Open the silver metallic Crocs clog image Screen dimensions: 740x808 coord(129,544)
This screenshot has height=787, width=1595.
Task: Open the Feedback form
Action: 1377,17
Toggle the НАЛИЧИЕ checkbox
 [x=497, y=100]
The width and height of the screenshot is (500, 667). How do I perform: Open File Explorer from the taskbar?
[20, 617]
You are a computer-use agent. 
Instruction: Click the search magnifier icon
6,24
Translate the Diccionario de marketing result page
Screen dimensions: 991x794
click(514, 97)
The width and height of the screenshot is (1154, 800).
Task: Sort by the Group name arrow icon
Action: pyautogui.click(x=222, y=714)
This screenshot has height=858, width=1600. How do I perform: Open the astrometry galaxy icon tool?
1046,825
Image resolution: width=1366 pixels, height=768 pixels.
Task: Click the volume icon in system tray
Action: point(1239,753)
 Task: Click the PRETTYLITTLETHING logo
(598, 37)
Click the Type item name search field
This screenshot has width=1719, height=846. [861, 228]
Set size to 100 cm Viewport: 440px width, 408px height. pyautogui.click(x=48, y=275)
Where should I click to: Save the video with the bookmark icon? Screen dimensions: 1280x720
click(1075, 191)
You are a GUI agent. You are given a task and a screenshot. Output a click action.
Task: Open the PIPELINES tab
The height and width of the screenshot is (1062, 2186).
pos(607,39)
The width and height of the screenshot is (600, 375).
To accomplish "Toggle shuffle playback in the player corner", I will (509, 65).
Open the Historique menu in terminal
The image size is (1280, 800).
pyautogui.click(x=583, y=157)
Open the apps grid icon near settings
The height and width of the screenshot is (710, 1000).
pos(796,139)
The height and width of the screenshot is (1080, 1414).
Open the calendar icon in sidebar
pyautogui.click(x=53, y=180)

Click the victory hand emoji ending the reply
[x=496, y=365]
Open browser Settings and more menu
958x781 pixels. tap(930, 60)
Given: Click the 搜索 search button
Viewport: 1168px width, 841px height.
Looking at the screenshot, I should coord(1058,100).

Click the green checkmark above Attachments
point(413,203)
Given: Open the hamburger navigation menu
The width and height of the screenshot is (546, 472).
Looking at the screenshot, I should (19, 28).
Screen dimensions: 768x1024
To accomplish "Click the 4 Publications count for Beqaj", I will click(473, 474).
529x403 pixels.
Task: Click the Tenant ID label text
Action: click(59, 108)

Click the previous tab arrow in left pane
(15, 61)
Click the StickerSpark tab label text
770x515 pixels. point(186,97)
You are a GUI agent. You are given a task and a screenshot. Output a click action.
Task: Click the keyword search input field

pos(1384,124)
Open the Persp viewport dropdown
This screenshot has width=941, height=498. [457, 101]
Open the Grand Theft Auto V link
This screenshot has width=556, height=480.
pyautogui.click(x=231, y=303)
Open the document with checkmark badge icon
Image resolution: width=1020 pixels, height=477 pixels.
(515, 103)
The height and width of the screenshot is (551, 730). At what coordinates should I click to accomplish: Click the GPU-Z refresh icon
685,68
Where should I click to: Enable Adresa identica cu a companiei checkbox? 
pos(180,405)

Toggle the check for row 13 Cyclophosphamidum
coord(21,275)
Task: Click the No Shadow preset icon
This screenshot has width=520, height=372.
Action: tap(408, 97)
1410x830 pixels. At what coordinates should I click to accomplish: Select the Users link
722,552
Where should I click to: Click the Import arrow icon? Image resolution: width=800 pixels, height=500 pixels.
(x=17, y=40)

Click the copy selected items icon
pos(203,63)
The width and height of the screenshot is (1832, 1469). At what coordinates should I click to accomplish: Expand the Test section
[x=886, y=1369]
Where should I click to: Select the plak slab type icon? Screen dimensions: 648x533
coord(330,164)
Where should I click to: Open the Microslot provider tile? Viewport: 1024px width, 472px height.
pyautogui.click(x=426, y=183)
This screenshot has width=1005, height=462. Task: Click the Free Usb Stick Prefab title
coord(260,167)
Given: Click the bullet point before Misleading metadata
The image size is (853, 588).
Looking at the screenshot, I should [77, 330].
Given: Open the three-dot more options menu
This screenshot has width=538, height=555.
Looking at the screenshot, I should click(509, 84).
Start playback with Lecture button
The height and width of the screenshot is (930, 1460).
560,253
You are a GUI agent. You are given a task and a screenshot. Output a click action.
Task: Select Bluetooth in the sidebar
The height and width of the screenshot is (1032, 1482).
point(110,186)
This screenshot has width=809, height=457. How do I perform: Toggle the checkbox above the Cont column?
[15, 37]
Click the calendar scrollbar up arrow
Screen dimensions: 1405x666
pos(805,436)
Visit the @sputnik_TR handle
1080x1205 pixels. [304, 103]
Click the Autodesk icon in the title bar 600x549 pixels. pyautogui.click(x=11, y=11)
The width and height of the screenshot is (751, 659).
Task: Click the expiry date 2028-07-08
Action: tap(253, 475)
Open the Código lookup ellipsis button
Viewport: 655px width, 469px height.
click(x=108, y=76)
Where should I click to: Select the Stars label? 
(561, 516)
────────
_ABOUT THIS EXERCISE:_
Print the listing exactly. Every line must match.

_ANSWER:_
Open the silver metallic Crocs clog image Screen dimensions: 740x808 coord(129,544)
This screenshot has height=787, width=1595.
Task: Open the Feedback form
Action: 1377,17
Toggle the НАЛИЧИЕ checkbox
 [x=497, y=100]
The width and height of the screenshot is (500, 667). How do I perform: Open File Explorer from the taskbar?
[20, 617]
You are a computer-use agent. 
Instruction: Click the search magnifier icon
6,24
Translate the Diccionario de marketing result page
Screen dimensions: 991x794
click(514, 97)
The width and height of the screenshot is (1154, 800).
Task: Sort by the Group name arrow icon
Action: pyautogui.click(x=222, y=714)
This screenshot has height=858, width=1600. How do I perform: Open the astrometry galaxy icon tool?
1046,825
Image resolution: width=1366 pixels, height=768 pixels.
Task: Click the volume icon in system tray
Action: point(1239,753)
 Task: Click the PRETTYLITTLETHING logo
(598, 37)
Click the Type item name search field
This screenshot has width=1719, height=846. [861, 228]
Set size to 100 cm Viewport: 440px width, 408px height. pyautogui.click(x=48, y=275)
Where should I click to: Save the video with the bookmark icon? Screen dimensions: 1280x720
click(1075, 191)
You are a GUI agent. You are given a task and a screenshot. Output a click action.
Task: Open the PIPELINES tab
The height and width of the screenshot is (1062, 2186).
pos(607,39)
The width and height of the screenshot is (600, 375).
To accomplish "Toggle shuffle playback in the player corner", I will (509, 65).
Open the Historique menu in terminal
The image size is (1280, 800).
pyautogui.click(x=583, y=157)
Open the apps grid icon near settings
The height and width of the screenshot is (710, 1000).
pos(796,139)
The height and width of the screenshot is (1080, 1414).
Open the calendar icon in sidebar
pyautogui.click(x=53, y=180)

Click the victory hand emoji ending the reply
[x=496, y=365]
Open browser Settings and more menu
958x781 pixels. tap(930, 60)
Given: Click the 搜索 search button
Viewport: 1168px width, 841px height.
Looking at the screenshot, I should coord(1058,100).

Click the green checkmark above Attachments
point(413,203)
Given: Open the hamburger navigation menu
The width and height of the screenshot is (546, 472).
Looking at the screenshot, I should (19, 28).
Screen dimensions: 768x1024
To accomplish "Click the 4 Publications count for Beqaj", I will click(473, 474).
529x403 pixels.
Task: Click the Tenant ID label text
Action: click(59, 108)

Click the previous tab arrow in left pane
(15, 61)
Click the StickerSpark tab label text
770x515 pixels. point(186,97)
You are a GUI agent. You are given a task and a screenshot. Output a click action.
Task: Click the keyword search input field

pos(1384,124)
Open the Persp viewport dropdown
This screenshot has width=941, height=498. [457, 101]
Open the Grand Theft Auto V link
This screenshot has width=556, height=480.
pyautogui.click(x=231, y=303)
Open the document with checkmark badge icon
Image resolution: width=1020 pixels, height=477 pixels.
(515, 103)
The height and width of the screenshot is (551, 730). At what coordinates should I click to accomplish: Click the GPU-Z refresh icon
685,68
Where should I click to: Enable Adresa identica cu a companiei checkbox? 
pos(180,405)

Toggle the check for row 13 Cyclophosphamidum
coord(21,275)
Task: Click the No Shadow preset icon
This screenshot has width=520, height=372.
Action: tap(408, 97)
1410x830 pixels. At what coordinates should I click to accomplish: Select the Users link
722,552
Where should I click to: Click the Import arrow icon? Image resolution: width=800 pixels, height=500 pixels.
(x=17, y=40)

Click the copy selected items icon
pos(203,63)
The width and height of the screenshot is (1832, 1469). At what coordinates should I click to accomplish: Expand the Test section
[x=886, y=1369]
Where should I click to: Select the plak slab type icon? Screen dimensions: 648x533
coord(330,164)
Where should I click to: Open the Microslot provider tile? Viewport: 1024px width, 472px height.
pyautogui.click(x=426, y=183)
This screenshot has width=1005, height=462. Task: Click the Free Usb Stick Prefab title
coord(260,167)
Given: Click the bullet point before Misleading metadata
The image size is (853, 588).
Looking at the screenshot, I should [77, 330].
Given: Open the three-dot more options menu
This screenshot has width=538, height=555.
Looking at the screenshot, I should click(509, 84).
Start playback with Lecture button
The height and width of the screenshot is (930, 1460).
560,253
You are a GUI agent. You are given a task and a screenshot. Output a click action.
Task: Select Bluetooth in the sidebar
The height and width of the screenshot is (1032, 1482).
point(110,186)
This screenshot has width=809, height=457. How do I perform: Toggle the checkbox above the Cont column?
[15, 37]
Click the calendar scrollbar up arrow
Screen dimensions: 1405x666
pos(805,436)
Visit the @sputnik_TR handle
1080x1205 pixels. [304, 103]
Click the Autodesk icon in the title bar 600x549 pixels. pyautogui.click(x=11, y=11)
The width and height of the screenshot is (751, 659).
Task: Click the expiry date 2028-07-08
Action: tap(253, 475)
Open the Código lookup ellipsis button
Viewport: 655px width, 469px height.
click(x=108, y=76)
Where should I click to: Select the Stars label? 
(561, 516)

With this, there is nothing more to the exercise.